The network connection into the CDSN is implemented as a one-way connection. Except of infrastructure services (e.g. Directory Services) the firewall at Atlanta blocks all outgoing traffic, which makes data theft nearly impossible. For advanced security levels even the infrastructure services should be provided from the CDSN.
Unfortunately, we have to exchange data with the CDSN. Again, the U.S. Government shows the direction by the means of export regulations. For details please see Overview of U.S. Export Control System.
In our case a Core Data Exchange Service (CDXS) is set up inside the CDSN on server Miami Beach. Users of the Atlanta Application Services could copy business data to Miami Beach, but are not authorized to intiate the transfer to Frankfurt from inside the CDSN.
The data from Miami Beach are provided to the users in the Company Network exclusively through the Frankfurt data exchange Services.
The data transfer is governed by a process with clearly defined roles and responsibilities. It’s this process that makes the difference. The technology used is standard windows technology, no rocket science!
First of all we have to define an new role Data Exchange Manager (DXMgr). Only DXMgrs are authorized to copy data from the Miami Beach Core Data Exchange Service to the Frankfurt CDXS. The DXMgrs must never have access to the data as a Data Manager (DMgr) and a DXMgr must never initiate a request for data from the CDSN.
(1) The DXMgr takes the request for data from an authorized employee (Requester), checks whether the request is valid and (2) forwards the request to an employee with role Data Manager (DMgr).

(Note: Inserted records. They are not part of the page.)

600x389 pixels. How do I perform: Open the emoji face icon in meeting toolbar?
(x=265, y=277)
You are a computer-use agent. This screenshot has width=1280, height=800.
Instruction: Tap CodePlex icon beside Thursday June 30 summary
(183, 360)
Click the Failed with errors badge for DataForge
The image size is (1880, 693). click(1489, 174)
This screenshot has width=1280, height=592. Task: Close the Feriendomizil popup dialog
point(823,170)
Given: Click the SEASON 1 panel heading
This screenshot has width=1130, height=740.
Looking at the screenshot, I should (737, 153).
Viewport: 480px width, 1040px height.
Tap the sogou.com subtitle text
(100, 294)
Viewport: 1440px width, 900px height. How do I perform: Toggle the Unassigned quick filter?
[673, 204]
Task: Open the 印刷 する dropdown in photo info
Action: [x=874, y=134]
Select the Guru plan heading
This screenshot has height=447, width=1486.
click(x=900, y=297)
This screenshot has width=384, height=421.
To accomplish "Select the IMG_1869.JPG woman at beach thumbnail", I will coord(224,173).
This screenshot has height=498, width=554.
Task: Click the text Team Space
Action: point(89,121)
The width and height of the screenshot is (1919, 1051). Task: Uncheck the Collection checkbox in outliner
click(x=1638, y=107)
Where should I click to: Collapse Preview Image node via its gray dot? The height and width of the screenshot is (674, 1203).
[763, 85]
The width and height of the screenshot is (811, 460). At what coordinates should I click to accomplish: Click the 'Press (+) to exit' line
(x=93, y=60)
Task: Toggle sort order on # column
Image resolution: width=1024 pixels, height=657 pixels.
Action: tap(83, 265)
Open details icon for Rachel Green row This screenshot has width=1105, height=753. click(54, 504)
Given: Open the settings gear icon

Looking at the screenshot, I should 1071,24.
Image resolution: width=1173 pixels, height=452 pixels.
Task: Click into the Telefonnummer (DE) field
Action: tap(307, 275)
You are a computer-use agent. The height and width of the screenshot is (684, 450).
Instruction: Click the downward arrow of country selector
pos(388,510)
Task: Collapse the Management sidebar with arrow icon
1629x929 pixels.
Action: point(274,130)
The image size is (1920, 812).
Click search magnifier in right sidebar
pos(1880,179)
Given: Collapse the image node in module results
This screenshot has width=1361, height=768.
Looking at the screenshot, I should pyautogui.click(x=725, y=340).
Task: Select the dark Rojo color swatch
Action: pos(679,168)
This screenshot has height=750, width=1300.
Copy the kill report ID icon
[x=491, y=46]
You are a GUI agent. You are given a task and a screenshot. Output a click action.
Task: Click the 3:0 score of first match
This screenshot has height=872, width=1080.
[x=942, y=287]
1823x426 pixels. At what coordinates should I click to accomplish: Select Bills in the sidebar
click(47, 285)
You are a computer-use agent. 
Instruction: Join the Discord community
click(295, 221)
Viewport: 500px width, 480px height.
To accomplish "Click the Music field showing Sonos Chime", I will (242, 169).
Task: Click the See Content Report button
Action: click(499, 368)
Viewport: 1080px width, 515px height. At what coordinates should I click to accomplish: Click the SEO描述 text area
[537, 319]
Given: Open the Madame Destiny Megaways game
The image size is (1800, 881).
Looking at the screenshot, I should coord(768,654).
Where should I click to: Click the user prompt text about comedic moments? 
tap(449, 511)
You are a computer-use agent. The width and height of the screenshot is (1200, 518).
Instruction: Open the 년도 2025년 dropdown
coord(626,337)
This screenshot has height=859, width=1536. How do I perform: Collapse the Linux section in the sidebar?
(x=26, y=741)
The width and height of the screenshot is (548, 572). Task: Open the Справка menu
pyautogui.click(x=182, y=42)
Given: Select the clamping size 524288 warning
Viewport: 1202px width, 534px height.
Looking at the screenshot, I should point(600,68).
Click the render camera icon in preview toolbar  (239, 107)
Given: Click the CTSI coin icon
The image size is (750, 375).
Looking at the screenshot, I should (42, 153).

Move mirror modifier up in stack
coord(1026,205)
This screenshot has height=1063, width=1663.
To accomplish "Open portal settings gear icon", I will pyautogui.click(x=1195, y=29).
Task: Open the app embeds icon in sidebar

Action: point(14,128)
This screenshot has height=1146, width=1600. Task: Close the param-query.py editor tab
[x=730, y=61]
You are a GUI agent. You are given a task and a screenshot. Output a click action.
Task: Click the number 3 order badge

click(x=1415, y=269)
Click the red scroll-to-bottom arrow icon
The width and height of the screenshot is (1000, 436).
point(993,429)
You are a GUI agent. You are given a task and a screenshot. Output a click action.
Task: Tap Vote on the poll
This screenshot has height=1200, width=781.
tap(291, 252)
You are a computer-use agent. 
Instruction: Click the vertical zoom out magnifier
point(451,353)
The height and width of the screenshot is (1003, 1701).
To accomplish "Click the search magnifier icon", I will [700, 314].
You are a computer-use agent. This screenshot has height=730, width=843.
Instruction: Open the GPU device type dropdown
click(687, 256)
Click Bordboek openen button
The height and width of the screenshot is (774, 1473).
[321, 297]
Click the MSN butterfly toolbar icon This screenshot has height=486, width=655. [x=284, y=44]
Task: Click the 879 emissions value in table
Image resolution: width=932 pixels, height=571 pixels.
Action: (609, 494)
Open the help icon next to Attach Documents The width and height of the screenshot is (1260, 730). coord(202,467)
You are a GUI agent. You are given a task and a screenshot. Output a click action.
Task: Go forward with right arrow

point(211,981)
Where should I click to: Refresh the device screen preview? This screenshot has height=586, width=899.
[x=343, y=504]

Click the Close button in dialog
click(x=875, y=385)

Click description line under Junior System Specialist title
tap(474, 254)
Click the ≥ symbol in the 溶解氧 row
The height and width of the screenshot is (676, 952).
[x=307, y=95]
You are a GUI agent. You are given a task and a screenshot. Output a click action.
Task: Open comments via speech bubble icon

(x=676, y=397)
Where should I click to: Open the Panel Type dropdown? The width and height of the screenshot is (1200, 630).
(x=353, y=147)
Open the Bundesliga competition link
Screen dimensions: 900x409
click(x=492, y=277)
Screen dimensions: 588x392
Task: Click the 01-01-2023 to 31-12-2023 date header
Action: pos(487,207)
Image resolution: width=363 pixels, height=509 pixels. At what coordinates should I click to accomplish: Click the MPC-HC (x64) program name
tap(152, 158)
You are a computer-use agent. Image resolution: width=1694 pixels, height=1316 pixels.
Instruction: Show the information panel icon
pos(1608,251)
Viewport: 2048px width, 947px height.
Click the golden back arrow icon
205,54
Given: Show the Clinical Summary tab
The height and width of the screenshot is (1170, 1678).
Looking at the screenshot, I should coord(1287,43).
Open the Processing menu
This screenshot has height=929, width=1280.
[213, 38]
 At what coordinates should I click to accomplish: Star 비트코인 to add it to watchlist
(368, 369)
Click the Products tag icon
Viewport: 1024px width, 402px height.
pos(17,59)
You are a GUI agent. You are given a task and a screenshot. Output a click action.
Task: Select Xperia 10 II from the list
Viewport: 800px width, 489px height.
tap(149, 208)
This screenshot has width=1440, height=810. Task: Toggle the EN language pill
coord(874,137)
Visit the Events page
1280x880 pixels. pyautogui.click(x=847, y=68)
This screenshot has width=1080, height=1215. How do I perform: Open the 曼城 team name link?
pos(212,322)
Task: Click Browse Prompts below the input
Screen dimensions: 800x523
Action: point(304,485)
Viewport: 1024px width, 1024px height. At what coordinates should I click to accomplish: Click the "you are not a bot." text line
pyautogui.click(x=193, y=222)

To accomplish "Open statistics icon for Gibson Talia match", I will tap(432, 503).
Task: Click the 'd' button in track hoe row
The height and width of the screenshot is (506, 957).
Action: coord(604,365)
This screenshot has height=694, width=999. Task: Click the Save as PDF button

(3) The DMgr validates the request, connects to the Atlanta Application Services, creates the requested data and copies them to the Requesters write-only inbox on the CDXS at Miami Beach. During this process the data is encrypted with the key of the Requester.
(4) Back in the company network the DMgr sends a notification to the DXMgr. The DXMgr connects to the Frankfurt CDXS, copies the data from the Miami Beach CDXS to the write-only inbox of the requester on the Frankfurt CDXS and deletes the data from Miami Beach.
(5) Finally, the DXMgr notifies the requester to check and empty his inbox on the Frankfurt CDXS.
Sound’s easy, doesn’t it?
This home-made solution, based on standard Windows features like shares, mapped network drives and finegrain acl, is somewhat complex to set up and to maintain. I would recommend to use a secure and user-friendly ad hoc file transfer solution which is easier to manage.